First, there was a major overall theme that I didn't even mention to start off: being debt free! I at least six individuals commented on how being debt free was essential to be considered well off. Along those same lines, several individuals said that having a positive net worth was important – you can have $100,000, but if you have $150,000 in student loans, what's the point?
A second major theme was passive income. Several readers said that generating a passive income was a necessity of being considered well off. The amount of income varied, but it was still a factor for some, and there were some great passive income ideas.
Another theme brought up was housing. Most excluded home value from the net worth calculation. Also, many said that it was reasonable to have mortgage debt at 40, but it should be paid off by 50.

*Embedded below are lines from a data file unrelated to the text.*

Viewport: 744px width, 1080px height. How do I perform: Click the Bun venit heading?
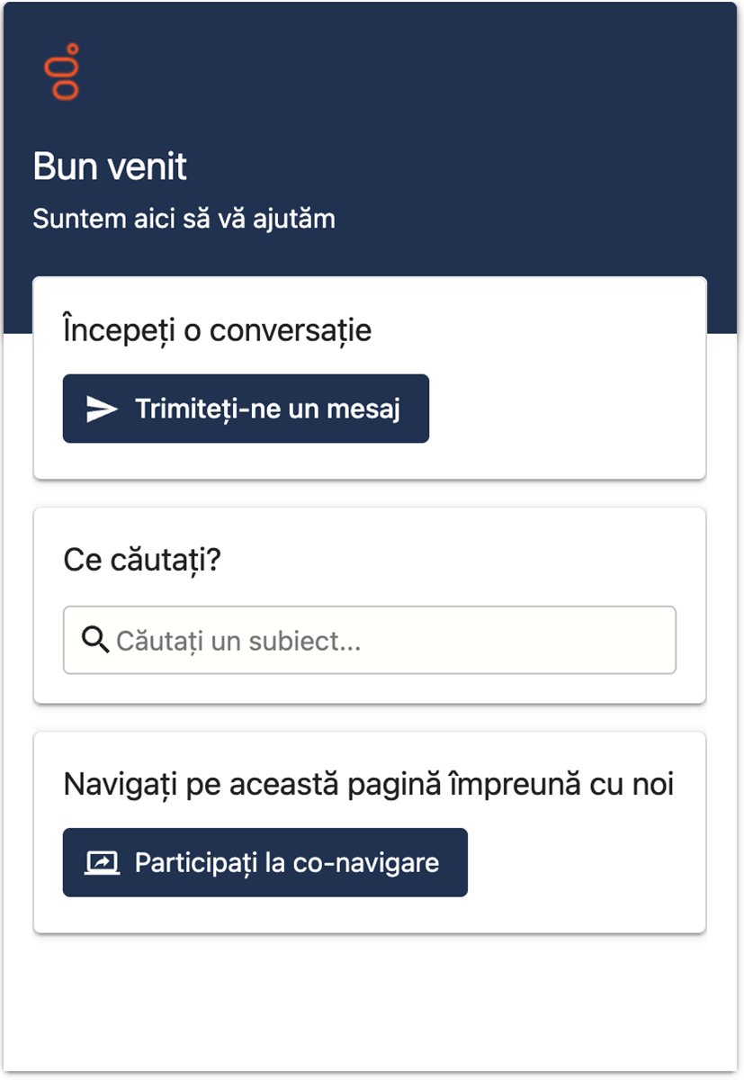(x=110, y=167)
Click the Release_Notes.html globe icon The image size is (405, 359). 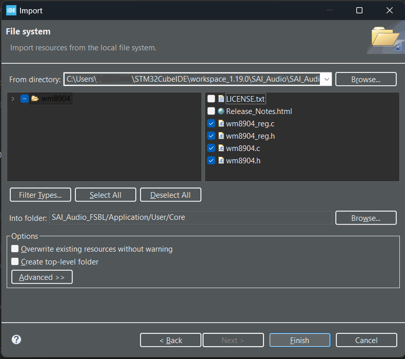pyautogui.click(x=221, y=111)
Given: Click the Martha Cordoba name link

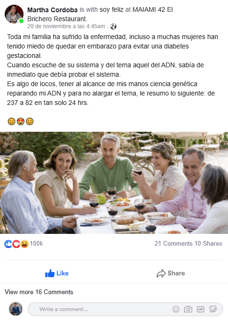Looking at the screenshot, I should coord(52,9).
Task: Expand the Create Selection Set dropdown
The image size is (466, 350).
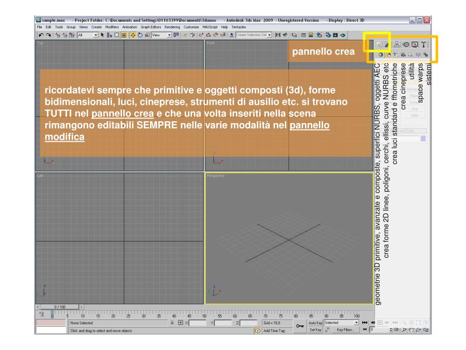Action: [x=269, y=35]
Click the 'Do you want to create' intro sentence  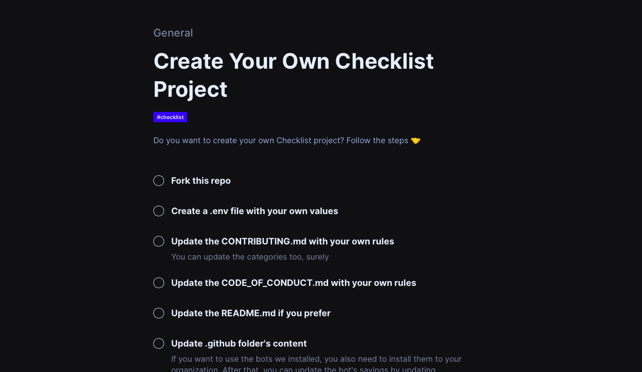281,141
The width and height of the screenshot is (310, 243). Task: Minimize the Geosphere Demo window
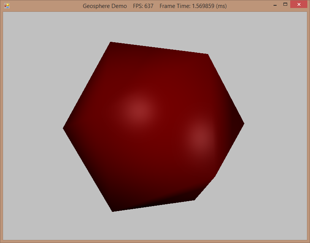pyautogui.click(x=274, y=5)
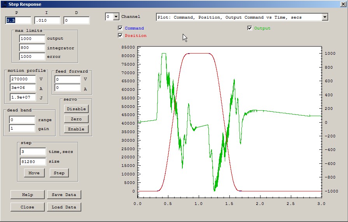Click the Step Response title bar icon

tap(3, 4)
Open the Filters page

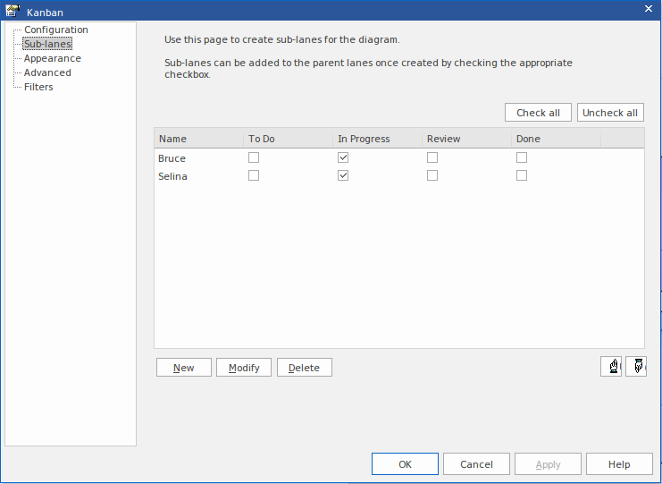pyautogui.click(x=38, y=87)
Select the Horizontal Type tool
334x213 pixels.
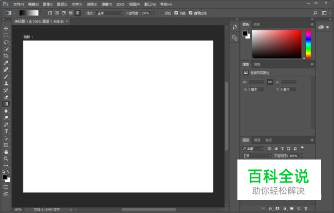(6, 131)
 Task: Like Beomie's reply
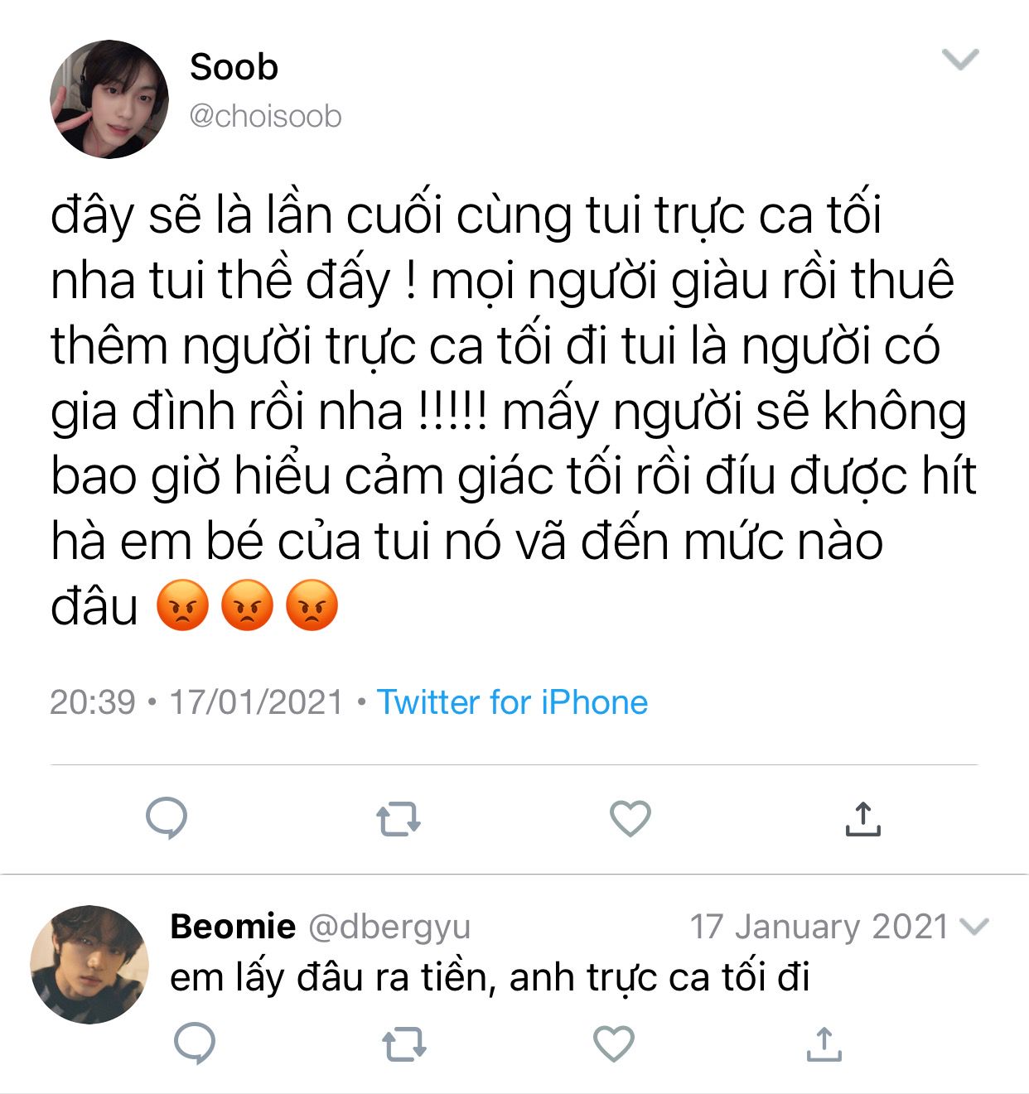pos(614,1043)
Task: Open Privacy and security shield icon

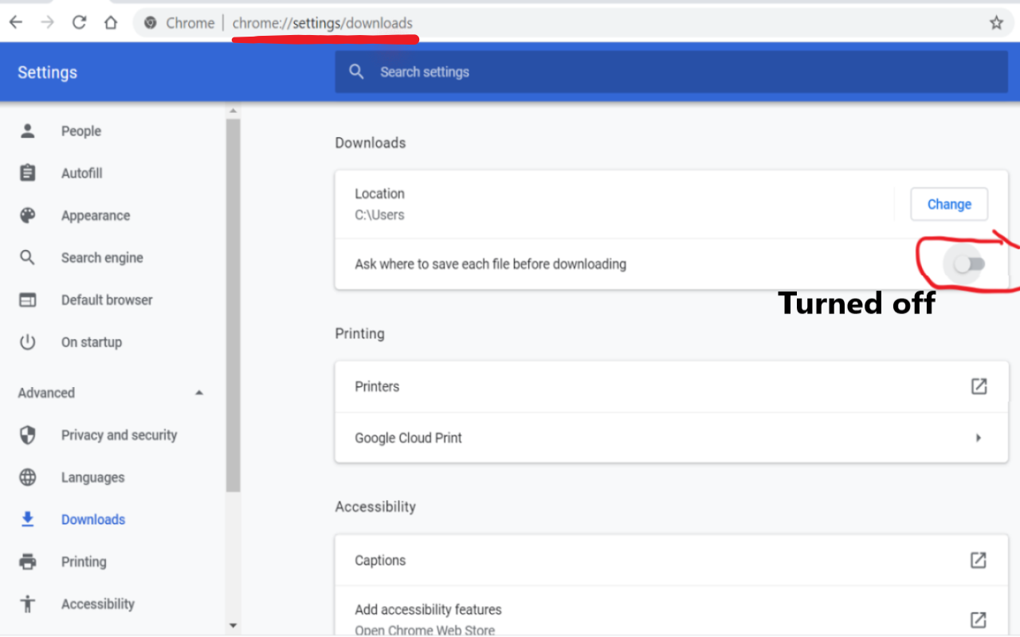Action: [x=28, y=435]
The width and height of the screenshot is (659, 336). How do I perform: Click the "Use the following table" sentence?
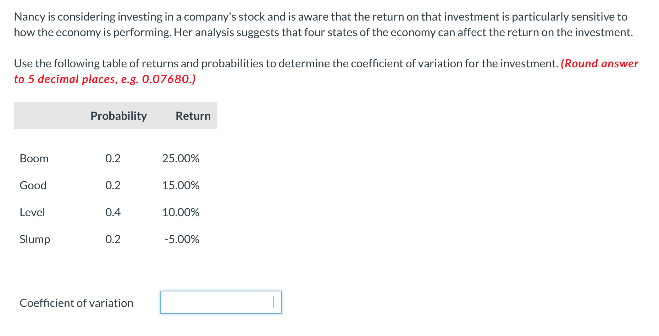tap(286, 63)
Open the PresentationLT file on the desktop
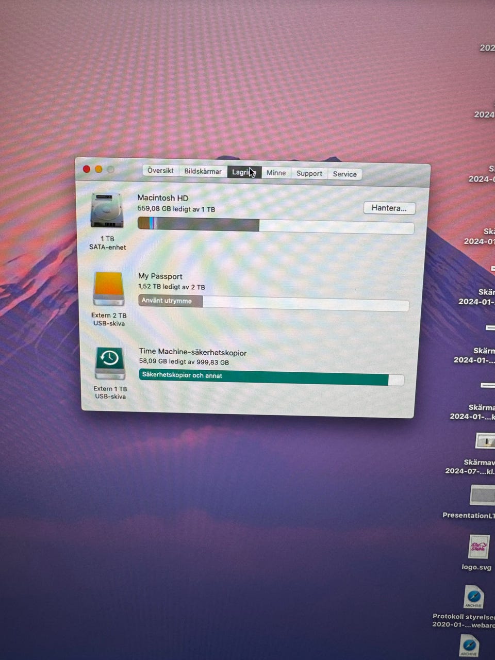 pyautogui.click(x=482, y=496)
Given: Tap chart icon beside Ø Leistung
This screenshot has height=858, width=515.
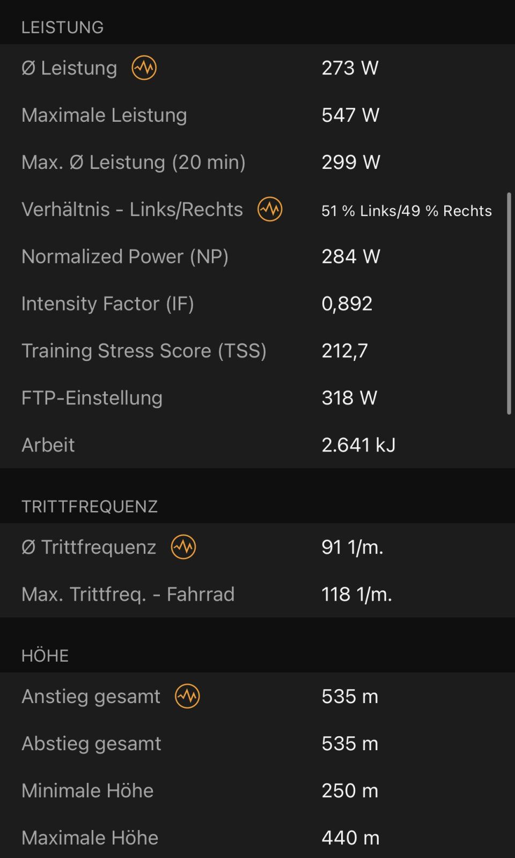Looking at the screenshot, I should [144, 68].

Finally, several readers commented on how there was no true number. So said cover all expenses plus 20%, others said it varies by life style.
So, what numbers do The College Investor readers' consider well off?
Well Off At 30:
– No Debt
– Average Net Worth was $207,000
– The Most Common Response was $150,000
Well Off at 40:
– No Debt
– Average Net Worth was $585,000
– The Most Common Response was actually a tie: $500,000 or $1,000,000. Big range.
Well Off at 50:
– No Debt, including mortgage debt
– Average Net Worth was $1,214,000
– The Most Common Response was $1,000,000. Interesting that it was the same at 40.
So, are you well-off? Are you working on getting there? Do you agree or disagree?